Alireza, 16, believes that everyone who had made their way to Europe “carry his own depression.” Photo: Linus Sundahl-Djerf
It’s getting late but it still played music inside Samir’s room at HVB home outside Stockholm. On the wall of his room have someone painted a branch with pink flowers.
– Cherry flowers. As those in the Royal Garden, says Samir.
He knows how the buds appear. For he has already seen them flower. Samir’s trip to Sweden started back in 2013. But some experiences from the flight from Afghanistan still feels like yesterday.
The loneliness, unrest, fear of failure, not to achieve, to do parents disappointed, the experience that many of the young people on housing parts.
Unaccompanied children seeking psychiatric help has increased, according to the child and Adolescent psychiatry, child and Adolescent psychiatry in Stockholm.
Samir roll up red shirt, showing a scar that goes right over his navel.
– When I came to Germany, I got emergency surgery. I had so much pain in my stomach. I still do not really know what happened is that I was very scared.
Samir also tells blows he received from the Turkish border police and about how he had to abandon his little brother who could not run as fast.
When Samir finally reached Sweden did not stop the tragedy. One day he received a call that his little sister had drowned. The boat capsized in the water, dragging his sister. She got stuck under the boat. Her life was lost.
– I think a lot of it, says Samir.
He is combined when he talks about what makes the most evil. The eyes are shiny. But no tears.
Further along the corridor living Mostafa, 17. He usually watch a movie before he falls asleep. For him, the worst evenings, then the thoughts and recollections of the exodus up with him.
– I can not sleep. I ask the staff to fetch medicine for me. Sleeping pills. It helps a little, said Mostafa.
He is also from Afghanistan. Throughout 2015 searched 23,480 unaccompanied Afghan child asylum in Sweden. They accounted for more than half of all Afghans who sought asylum during the year.
– I see things in front of me in the dream. It hurts in my chest when I think about it. As a strong pain in my heart, I can not even talk, said Mostafa.
Insomnia is a of the consequences of perceived trauma. Using tablets may help temporarily, but many young people feel that they have difficulty to get up in the morning and go to school then.
– I would like to have the help of a doctor. I wish I could just erase everything that I have in my head about the escape. Or get help to remove the worst. I want a normal life.
Do you know that there is good help to get in Sweden?
– I went to the doctor and said I can not sleep. They say that I should try to think of other things. I got no help. What should I do?
Mostafa, 17, the sleeping pills if it becomes too difficult to settle. Photo: Linus Sundahl-Djerf
Sometimes you can hear the beautiful song from one of the rooms at the HVB-home. Then it is not seldom Alireza, 16, who sings. He says that he has one goal that drives him – to make their parents proud.
– Anyone who has been to Europe carries its own depression that we have suffered so much under way. I’m depressed. I want help.
He talks about when the boat overturned off the Greek coast, on the days he spent in custody in police stations, and about smugglers who cheated him and his friends to walk for hours in the mountains.
– I’ve seen dead people. I’m fortunate to still live. No one should have to experience this, says Alireza.
According to a recent report from Amnesty International takes the hospitals in the area on Turkey’s borders daily receive shots wounded or dead civilians who tried to cross the border with the help of smugglers.
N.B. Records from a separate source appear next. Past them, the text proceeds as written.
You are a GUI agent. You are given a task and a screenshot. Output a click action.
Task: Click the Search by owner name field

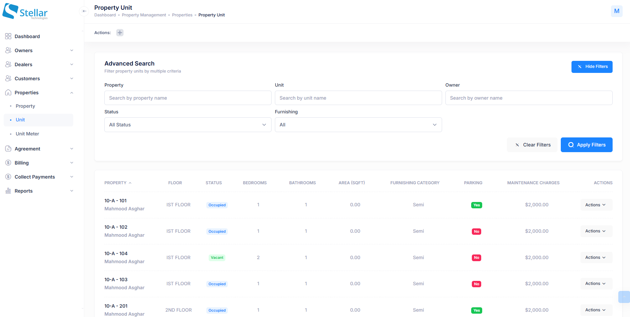point(528,98)
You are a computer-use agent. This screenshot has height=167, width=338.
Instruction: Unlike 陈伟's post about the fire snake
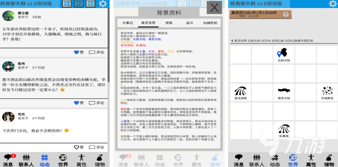(77, 103)
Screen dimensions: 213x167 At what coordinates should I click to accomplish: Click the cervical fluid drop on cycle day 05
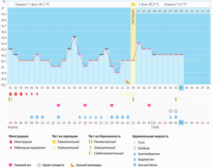click(32, 117)
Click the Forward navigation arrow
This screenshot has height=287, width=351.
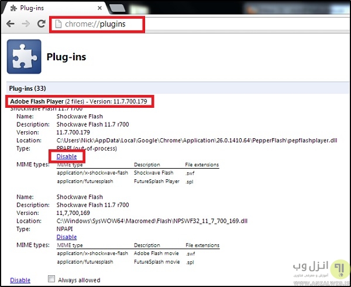[26, 24]
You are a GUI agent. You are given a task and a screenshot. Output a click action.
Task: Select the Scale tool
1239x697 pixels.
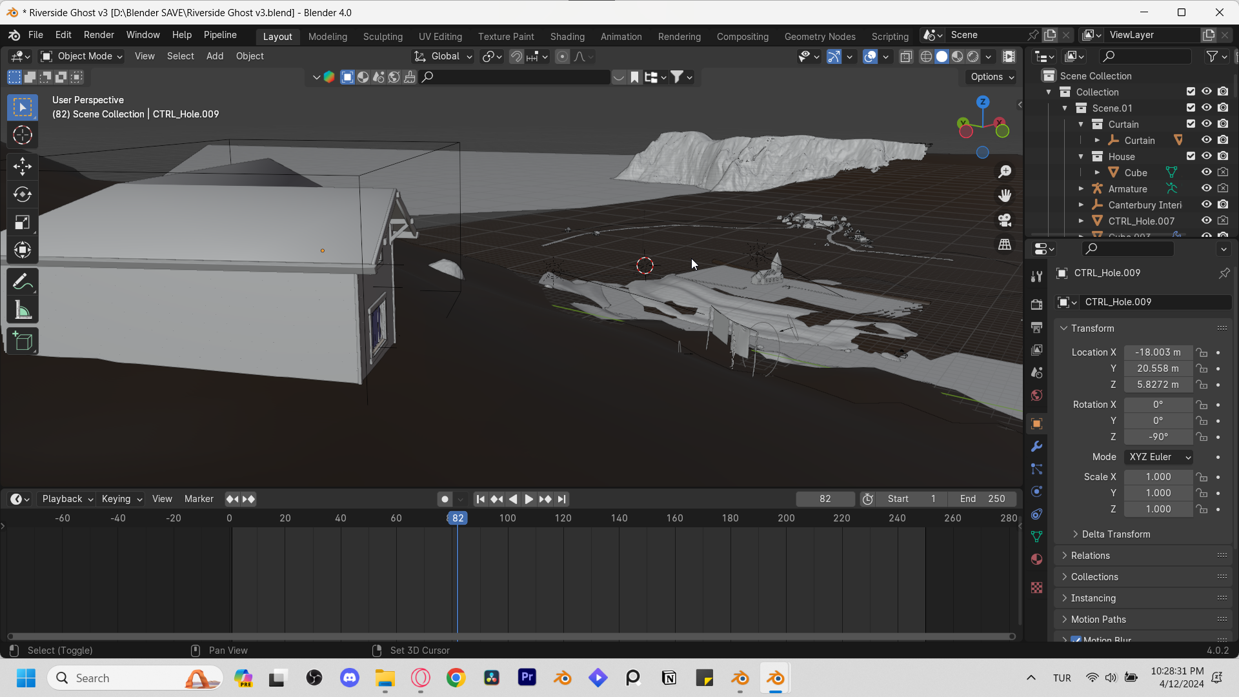[x=23, y=223]
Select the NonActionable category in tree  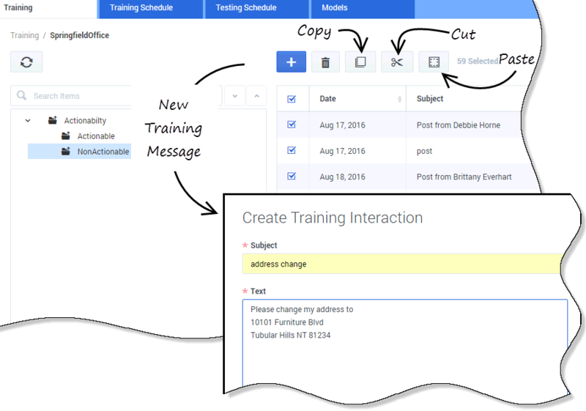pos(103,152)
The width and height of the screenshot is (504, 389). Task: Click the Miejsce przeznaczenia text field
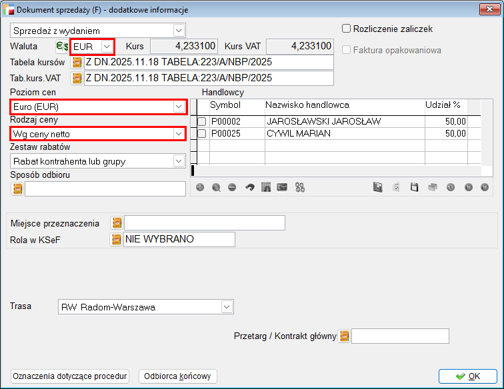[x=204, y=222]
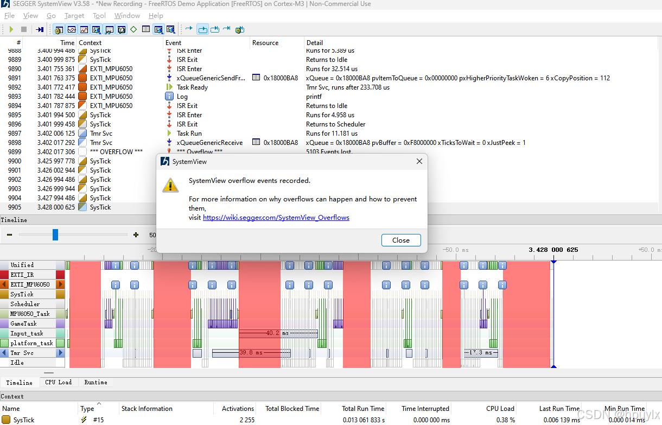Switch to the CPU Load tab

click(x=58, y=382)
Samir, 18, thinks a lot about her sister who did not survive the flight. Photo: Linus Sundahl-Djerf
Samir, who lives in the room with cherry blossoms, is 18 and has been granted asylum in Sweden and think school is important. Next to the bed is a dictionary and his Swedish is getting better every day.
Even Samir have difficulty falling asleep. He thinks about beating the Turkish border police subjected him to.
What to do in the future?
– I want to become a police officer.
why do you want to become a police officer when police made you so badly?
– I want to be like the Swedish police. They are very kind. I want to help others, not by the police in Turkey.